La TVA et le hors taxe de la discorde
«Il y a aussi cette injustice fiscale, car la TVA sur les commissions n’est pas justifiée pour trois raisons techniques. D’abord, l’intermédiaire n’est pas un consommateur final, par conséquent il ne doit pas supporter cette TVA. Deuxièmement, nous avons posé une question très simple pour savoir quel est le montant hors taxe pour calculer le montant de la TVA. Mais, les compagnies d’assurance sont incapables de nous communiquer ce montant. Elles passent du toutes taxes comprises (TTC) pour recalculer le hors taxe (HT), alors que la base de calcul de la TVA est un HT multiplié par un taux. L’élément inconnu dans notre secteur, c’est le HT. Troisièmement, en France en Espagne au Canada en Tunisie, en Algérie… l’intermédiaire n’est pas soumis à la TVA»,précise le président de l’UMAC.
Les intermédiaires se plaignent également de la non-récupération de la TVA. «Nous achetons TTC, mais nous ne pouvons pas faire la déduction de la TVA sur achat. Cette injustice fiscale pèse lourdement sur la trésorerie des intermédiaires», note Bounoual.

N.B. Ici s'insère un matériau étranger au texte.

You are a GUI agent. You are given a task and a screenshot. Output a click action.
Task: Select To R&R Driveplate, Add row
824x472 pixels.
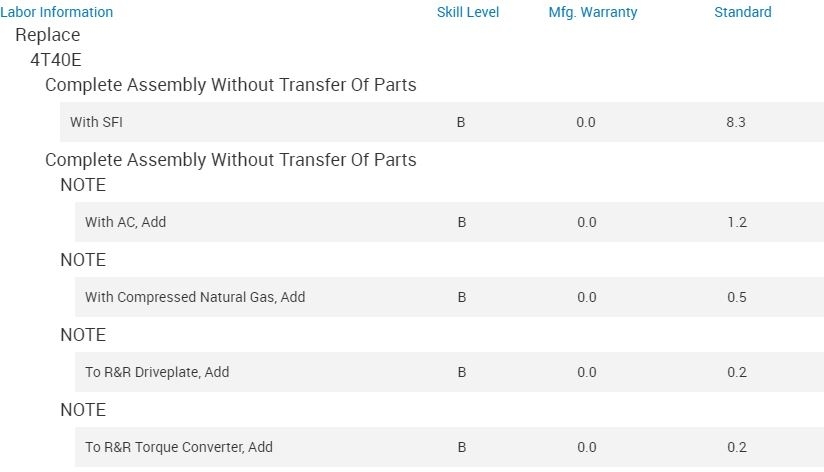(x=157, y=372)
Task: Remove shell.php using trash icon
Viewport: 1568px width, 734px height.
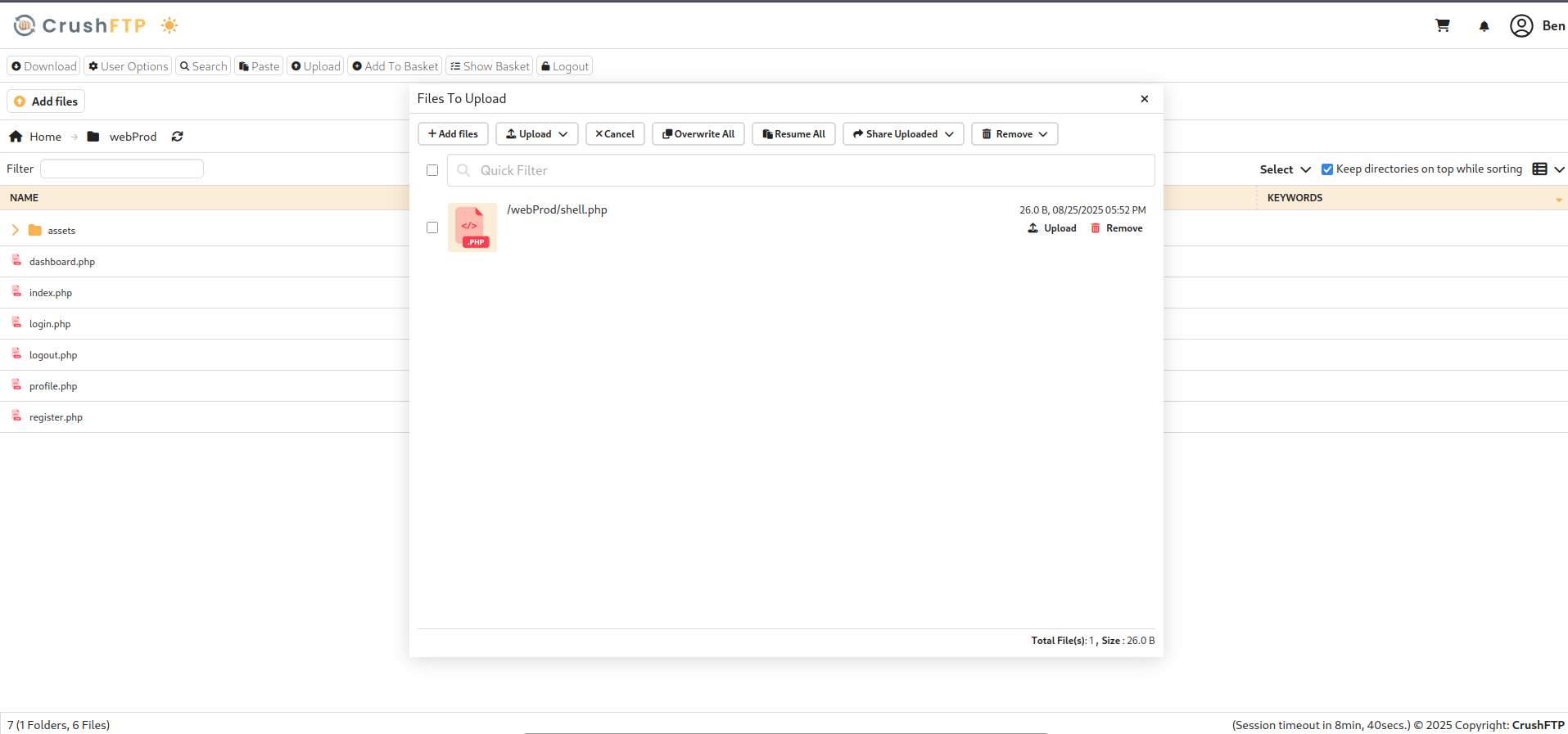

L’autre dysfonctionnement structurel du secteur est lié au volet de«la protection juridique de l’intermédiaire». Pour le président de l’UMAC, la relation entre la compagnie d’assurance et l’intermédiaire est une relation commerciale. «Mais, malheureusement en cas de litige, les compagnies d’assurance vont en justice en recourant à la notion d’abus de confiance lui donnant ainsi une qualification pénale», explique Bounoual. Et d’ajouter qu’aujourd’hui, il y a des pistes d’amélioration avec le chantier de la réforme du livre VI de la loi17-99 et qu’il faut que les acteurs du secteur se réunissent pour sauver l’intermédiaire par la force de la loi.
En plus de ces problèmes, le secteur, à l’instar d’autres secteurs, a dû subir de plein fouet l’impact de la crise sanitaire. «Les intermédiaires n’ont pas fermé durant cette crise en dépit du fait que l’encaissement s’est arrêté. Ce qui a causé un manque à gagner et des pertes énormes. Ils étaient obligés d’ouvrir pour gérer les dossiers sinistres des assurés et ils devaient, par exemple, leur expliquer tant bien que mal qu’ils sont obligés decontinuer à payer leurs primes d’assurance, malgré l’immobilisation de leur véhicule», déplore le président de l’UMAC.